◆ REQUESTS ◆
[A] Decide whether each statement agrees with the protest-song post. Answer yes or no for each, and quote the words of the post that decide it.
(i) L'Internationale was written in 1871 by Eugene Pottier.
(ii) The lyrics of The Diggers' Song were first printed in 1649.
(iii) A.L. Lloyd's theory about The Cutty Wren was published in 1944.
[B] Return the part of the protest-song post from "I've always been" up to and including "known to man.".
[C] Write the next part of the protest-song post, beginning after its final sentence.

◆ TEXT ◆
%%
Showing posts with label 1960s. Show all posts
Showing posts with label 1960s. Show all posts

Sunday, 22 October 2017

The Protest Song from Richard II to Donald Trump by Catherine Hokin

 BBC4
In line with our household's apparent 'let's only watch unremittingly depressing things on tv' policy, I've been immersed for the last couple of weeks in BBC4's excellent documentary series on the Vietnam War. It's so watchable because it feels like 'old-school' history - director Ken Burns uses archival footage, photographs and interviews rather than awkwardly mugging actors to capture the nuances of the conflict and its political, social and personal consequences. It's a style he perfected in his 1990 series on the American Civil War which was incredible in its detail, although very long - to the point where you can start to believe you're watching the war unfold in real time.

I've always been fascinated by Vietnam - it was one of my specialist areas at university, my Dad's first job as a rookie sailor was bringing the traumatised French soldiers home and the draft stopped 2 weeks before my American husband's 18th birthday. His bag for Canada was packed and ready. Due to the daughter's PhD edits which keep falling my way, I'm also becoming something of an aficionado of the protest song. The documentary's soundtrack is full of them - not great if Bob Dylan sets your teeth on edge (guilty) - and many people associate the genre with this particular war and the songs it gave rise to such as Eve of Destruction and Blowin' in the Wind. Protest songs however have much deeper roots and span every political creed known to man.

 Sheet Music Cover
Most of us are familiar with L'Internationale, the anthem sung with clenched fist and an awful lot of lip-syncing past the title. This was written in 1871 by Eugene Pottier, its title taken from a congress held by the recently-founded International Workingmen's Association in 1864. Its lyrics exhort the enslaved masses to rise up and take over (I'm paraphrasing) and it has become a rallying cry spanning groups as diverse as East German anti-Stalinists in 1953 to protesters in Tiananmen Square in 1989. Rumours that Jeremy Corbyn still sings it in the shower are pure speculation. Going further back, the Diggers and Levellers movements, which followed the religious and political turmoil of the seventeenth century, gave rise to a number of ballads on a similar theme to L'Internationale, the most well known being The Diggers' Song with its world-order challenging refrain:

But the Gentry must come down,and the poor shall wear the crown.
Stand up now, Diggers all!

The Diggers Song likely dates from around 1649 although its lyrics weren't printed until 1894 but it has a challenger for the title of oldest known anti-oppression song in the shape of The Cutty Wren. This ditty comes from the tradition of English folk songs traditionally sung on St Stephen's Day (26th December) which was also known as Wren Day. These songs (whose origins now are very murky) may have an association with the symbolic slaughter of a wren just after the winter solstice, this replacing the human sacrifice once made to the old Year God. Or the eponymous wren may be King Richard II who the peasants intended to kill and feed to the poor in the 1381 rebellion. That was Marxist historian A.L. Lloyd's theory, published in 1944 and happily taught to me at university as 'fact' - ah Manchester, so dogmatically left wing in the 1980s. I think we may have sung it on a protest march or ten - how many levels of pretension there are in that defeats me.
%%
◆ SOURCE DATA ◆
%%
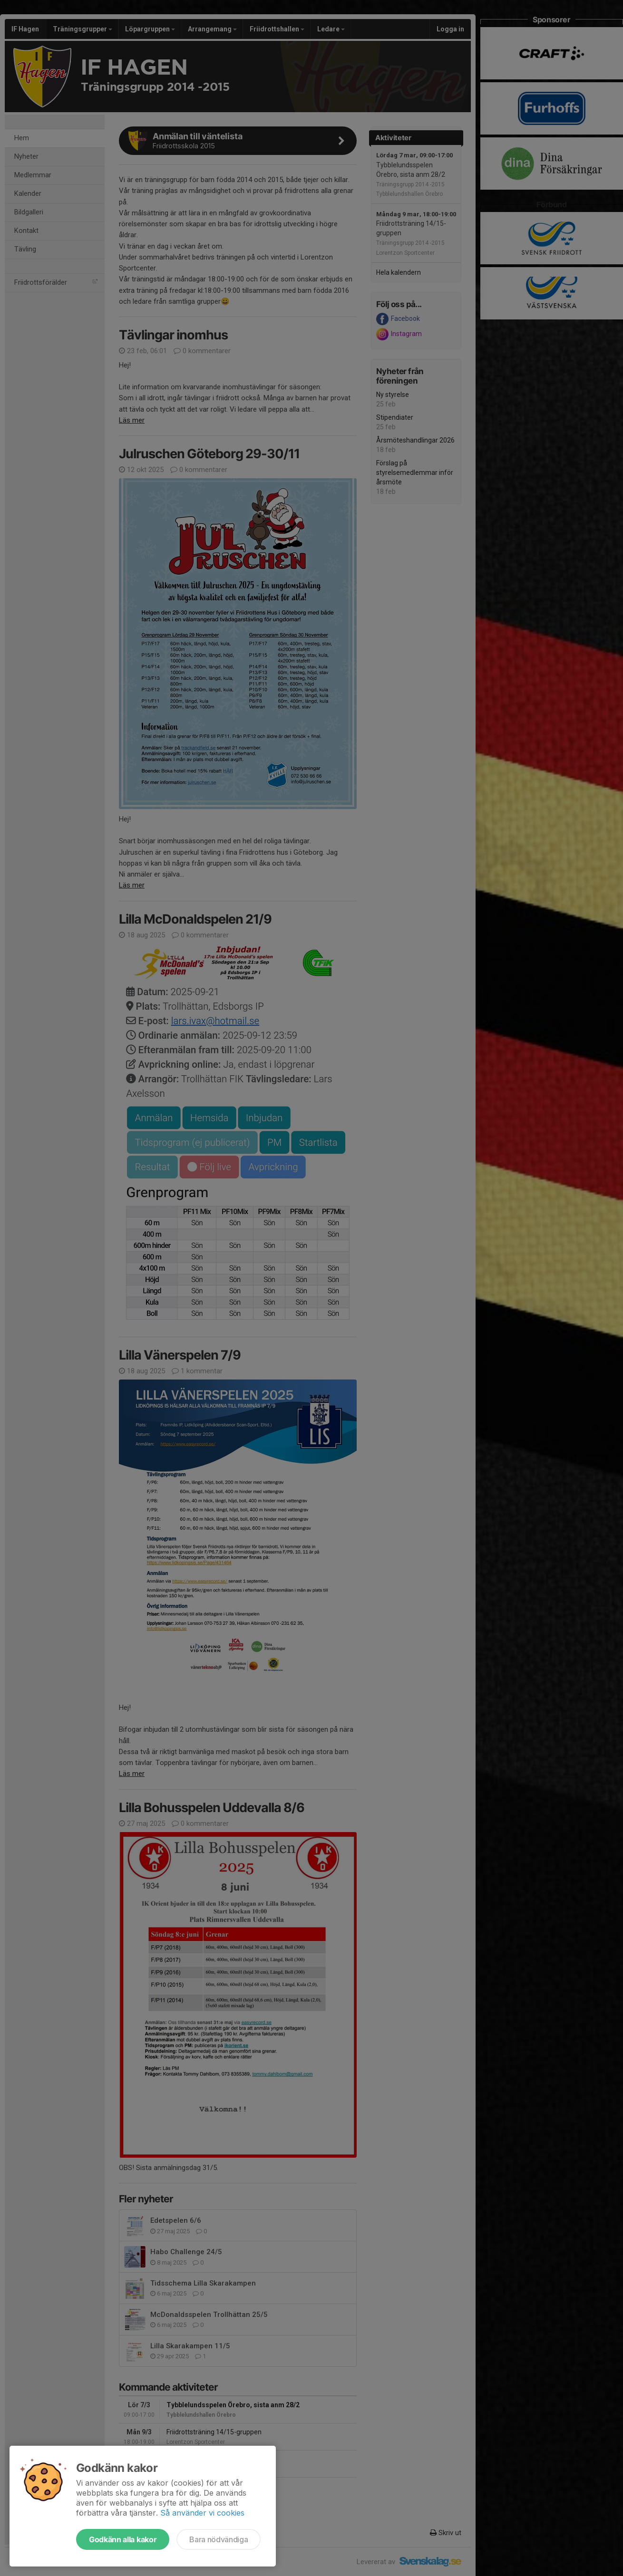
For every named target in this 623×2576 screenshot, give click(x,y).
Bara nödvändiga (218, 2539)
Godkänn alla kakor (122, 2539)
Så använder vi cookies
%%
◆ TASK-BY-TASK OUTPUTS ◆
[A]
(i) Yes: "This was written in 1871 by Eugene Pottier"
(ii) No: "its lyrics weren't printed until 1894"
(iii) Yes: "That was Marxist historian A.L. Lloyd's theory, published in 1944"

[B]
I've always been fascinated by Vietnam - it was one of my specialist areas at university, my Dad's first job as a rookie sailor was bringing the traumatised French soldiers home and the draft stopped 2 weeks before my American husband's 18th birthday. His bag for Canada was packed and ready. Due to the daughter's PhD edits which keep falling my way, I'm also becoming something of an aficionado of the protest song. The documentary's soundtrack is full of them - not great if Bob Dylan sets your teeth on edge (guilty) - and many people associate the genre with this particular war and the songs it gave rise to such as Eve of Destruction and Blowin' in the Wind. Protest songs however have much deeper roots and span every political creed known to man.

[C]
 Statue of Thomas Davis Dublin
The move to industrialisation in the nineteenth century spawned workers' movements and a rise in topical protest songs as did the growing political struggles in countries such as Ireland where the rebel song is a huge musical sub-genre. According to my family legend, Thomas Davis, writer of one of the most famous Irish protest songs A Nation Once Again, was an uncle many times removed. Say that in any bar in Dublin and, trust me, you crawl out clutching your liver. Nineteenth century America also saw a huge rise in the angry or disillusioned voice as a political weapon, particularly in protest against slavery (Sometimes I Feel Like a Motherless Child) and against the American Civil War (When Johnny Comes Marching Home). Groups such as the abolitionist Hutchinson Family Singers who appeared at the White House in the mid nineteenth century started off a musical legacy that can be seen running through the works of the big 1950s and 60s names such as Woody Guthrie, Pete Seeger and Dylan. And war increasingly became a catalyst for protest - in 1915, the song I Didn't Raise My Boy to be a Soldier sold 650,000 copies in the USA although not to Theodore Roosevelt who was deeply upset by its sentiments.

 Born in the USA 1984
The golden age was in many ways the 1960s and 1970s with Vietnam, the growing civil rights movement and struggles against apartheid finding mouthpieces in the music world from the UK and the States to South Africa, Israel and Latin America. There have been more recent examples although they haven't always had the desired effect. Poor old Springsteen must cringe every time he hears his anti-Reagan Born in the USA (an account of how badly the working man has suffered from American economic and military policies) turned into a jingoistic rallying cry. Groups such as Public Enemy and Rage Against the Machine have continued the fight against racism and capitalism but audiences have changed and are perhaps less unified against causes than they once were. Artists such as M.I.A and Kendrick Lamar have created a stir with their anti-Trump songs but, with the change in the way we all access music nowadays, I imagine the heady days of an artist as big as Paul McCartney getting banned by the BBC and it mattering are long gone - it was in 1972, it was called Give Ireland Back to the Irish and it was one step away from including a frog chorus. You do not need to hear it no matter where your sympathies with the sentiment may lie.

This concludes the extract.